ETRÜSKLER

Tarihleri 30 bin yıl öncesine kadar tespit edilen Etrüskler, ilk medeniyetin ve yazının mucitleridir.  Onlara ait 17 bin yıl yaşında olduğu karbon testi ile belirlenen tabletlerdeki lisanın Türkçe olduğunun ortaya çıkması ile  atalarımız oldukları ve dünyanın tümünü dolaştıkları, bugün kilimlerimizde de yaşayan sembollerinin yayıldığı geniş coğrafyadan anlaşılmaktadır. 

Bu keşifler değerli dilbilimci Kazak Türklerinden Kazım Mirşan beyin kişisel gayreti ile yapılmıştır.  Aslında bir inşaat mühendisi olan Kazım Bey, ilmen de Fransa ve Italya tarafından kabul edilen bu keşiflerini İtalya ve Fransa'da bulunan tabletlerdeki yazıyı çözerek yapmıştır.  Kendisi 80 yaşını aşmıştır ve halen Bodrumda yaşamaktadır. İnternetten ismi ile bulunabilmektedir. Araştırma ve keşiflerini çok sayıda kitapta toplamıştır. Kitapları doğrudan kendisinden alınabilmektedir.

Hazar Denizi doğusundan Fransa Güneyine kadar uzanan geniş coğrafyada binlerce yıl öncesinden kalma bu yazı örnekleri vardır. Daha önemliside bu örnekler Etrüskler vasıtası ile ırkımızla ilişkilendirilebilmektedir. Hatta o kadar enteresandır ki, alfabesi dahil tüm Latin ve Yunan kültürü yaşayış biçimi ve lisanlarındaki kilit kelimeler Etrüsk yani Türk esaslıdır. Ürgen= organ orijini Türkçedir fakat bize ait olduğu halde lisanımıza yabancı köktenmiş gibi tekrar girmiştir. Şütüstü = Kaymak,  aslıağıl = Stable bu tür kelimelerden bazılarıdır. Değerli dilbilimci Kazım Mirşan aslı Türkçe olan fakat Avrupa dillerinde yaşayan 66 kelime tespit etmiştir.

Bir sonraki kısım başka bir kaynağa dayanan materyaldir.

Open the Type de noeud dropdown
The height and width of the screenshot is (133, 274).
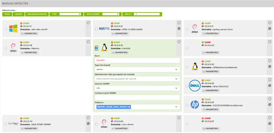click(x=137, y=70)
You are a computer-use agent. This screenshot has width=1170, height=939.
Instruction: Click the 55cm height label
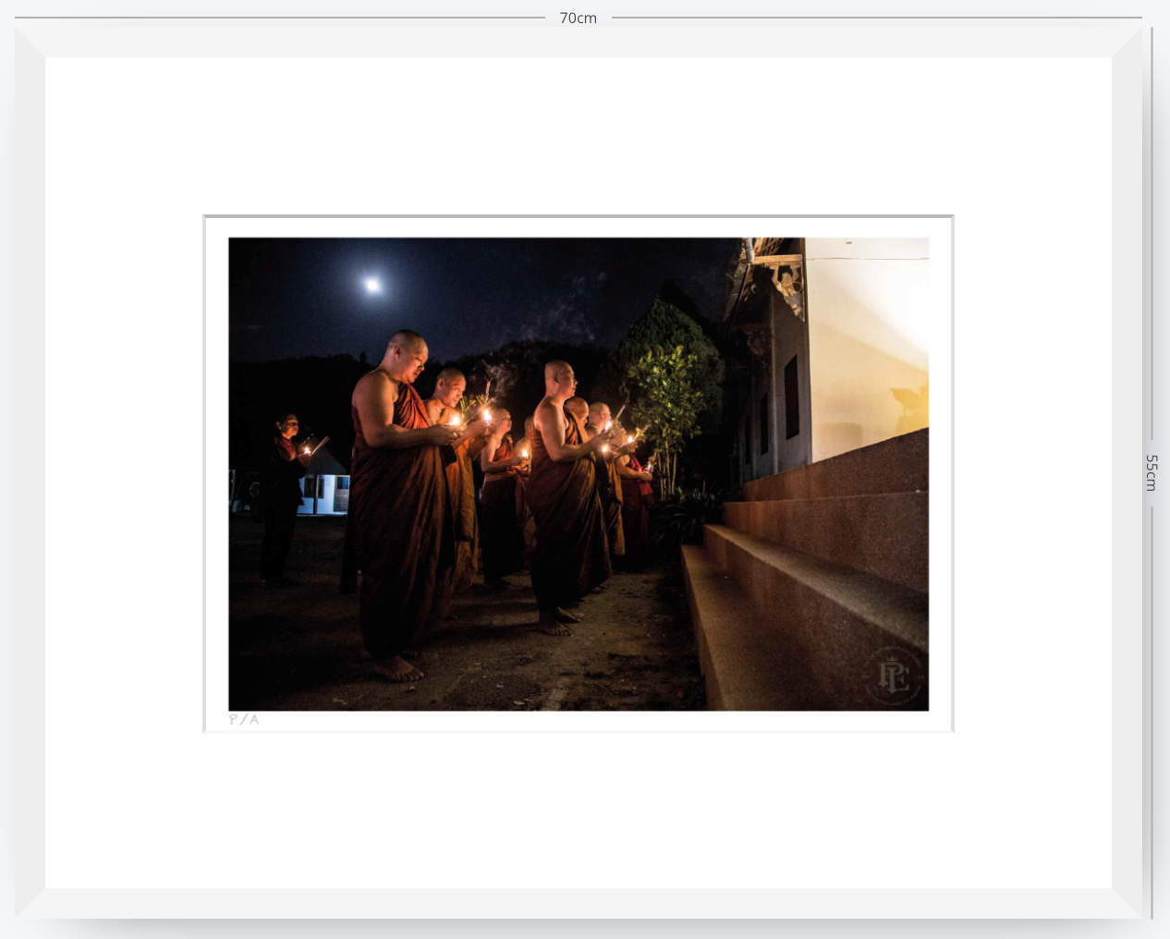(1152, 472)
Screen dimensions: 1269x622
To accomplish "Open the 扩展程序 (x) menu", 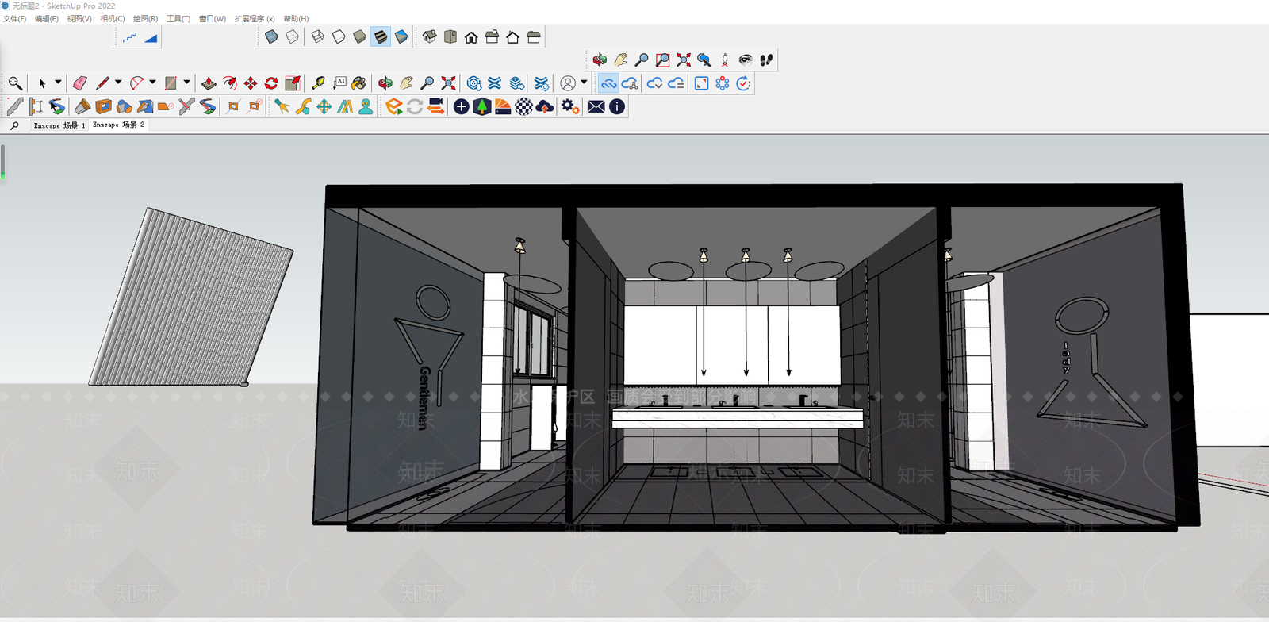I will tap(255, 18).
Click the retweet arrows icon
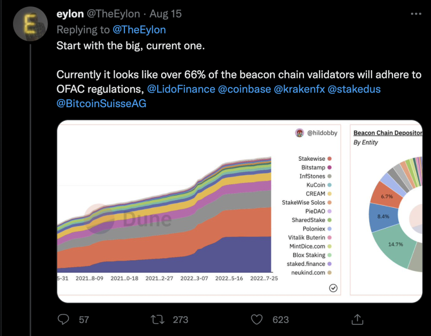 click(x=157, y=320)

Kazım Bey sadece bu tabletlerdeki yazıları çözmemiş yaptığı yorumlarla da o çok çok eski devirlerdeki yaşama ve hasletlere ışık tutmuştur.  O çağlarda bile aile bilincinin var olduğunu ve daha sonra toplum bilincini oluşturduğu buna paralel olarakta yazının geliştiğini Sayın Mirşanın yorumlarından anlıyoruz. 

Ailelerin yaptığı işlerden kaynaklanan ve o ailenin soyadı haline gelen semboller ilk önceleri sahiplenilen arazinin işaretleri olarak kullanılmış. Daha sonraları gelecek nesillere daha fazla bilgi aktarabilmek için bu sembollere ilaveler yapılmıştır ve bu şekilde hiyeroglif olarak adlandırılan sembollerle anlatım tekniği doğmuştur.

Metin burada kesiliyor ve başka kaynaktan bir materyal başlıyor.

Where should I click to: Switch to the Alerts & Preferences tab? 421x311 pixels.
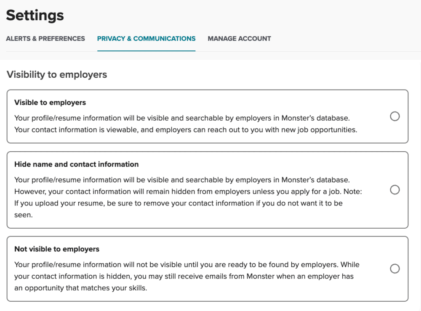(45, 38)
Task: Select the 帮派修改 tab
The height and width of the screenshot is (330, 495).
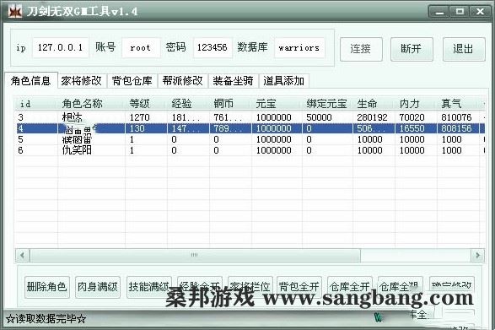Action: 183,81
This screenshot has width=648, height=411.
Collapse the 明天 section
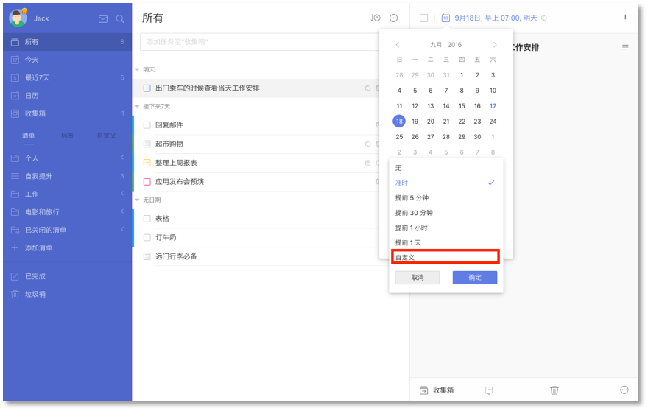(137, 70)
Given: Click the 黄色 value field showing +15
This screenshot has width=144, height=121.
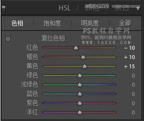Looking at the screenshot, I should [x=129, y=66].
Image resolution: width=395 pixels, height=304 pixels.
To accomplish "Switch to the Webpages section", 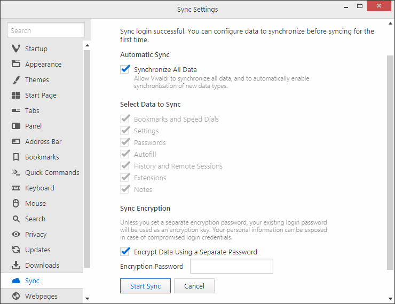I will 42,296.
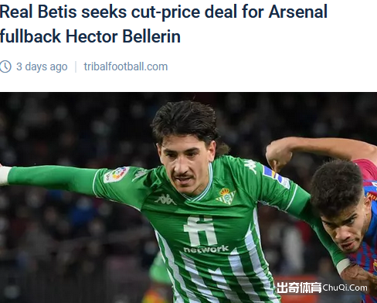Click the Kappa logo on the player's shoulder
This screenshot has height=303, width=377.
click(250, 166)
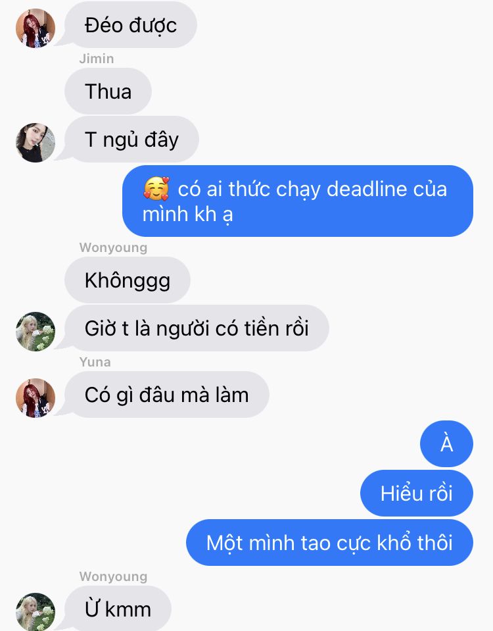
Task: Click "Wonyoung" name label above "Khônggg"
Action: tap(114, 248)
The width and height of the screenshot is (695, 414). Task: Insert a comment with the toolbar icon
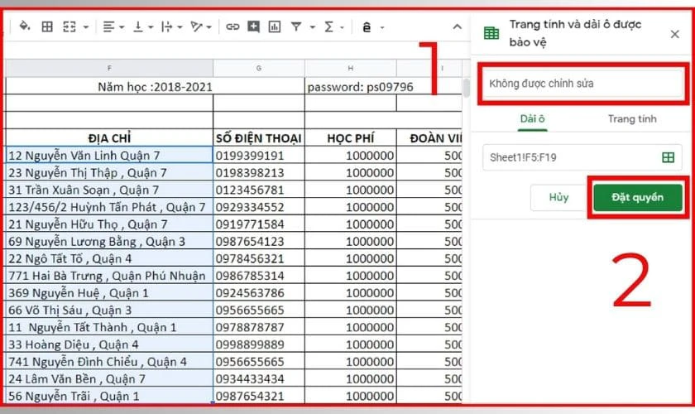coord(253,27)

Sonradan bu teknik Etrüsk’lerce ilerletilerek yazı içat edilmiştir. Aslında yazının icadını zorlayan husus toplumun ilerleyerek bir hükümdar etrafında toplanması neticesinde mukadder olan devlet organizasyonunun ihtiyaç hissetmesidir.

Yazılı anlatım tekniğinin başlangıcı olan on binlerce yıl önce çizilmiş bu İlk semboller hala, kilim ve halılarımızda yaşamaktadır. Bu semboller Amerikan  ve Kanada Kızılderililerinde, Amerika kıtasının en güney ucunda bulunan Şili’ye ait Punto Arenas şehrinde, Terra Fuego (hırçın bölge)  olarak bilinen adanın güney ucunda olan Arjantinin ve dünyanın en güney yerleşim ucu olan Usuaia şehrinde yaşamaktadır. 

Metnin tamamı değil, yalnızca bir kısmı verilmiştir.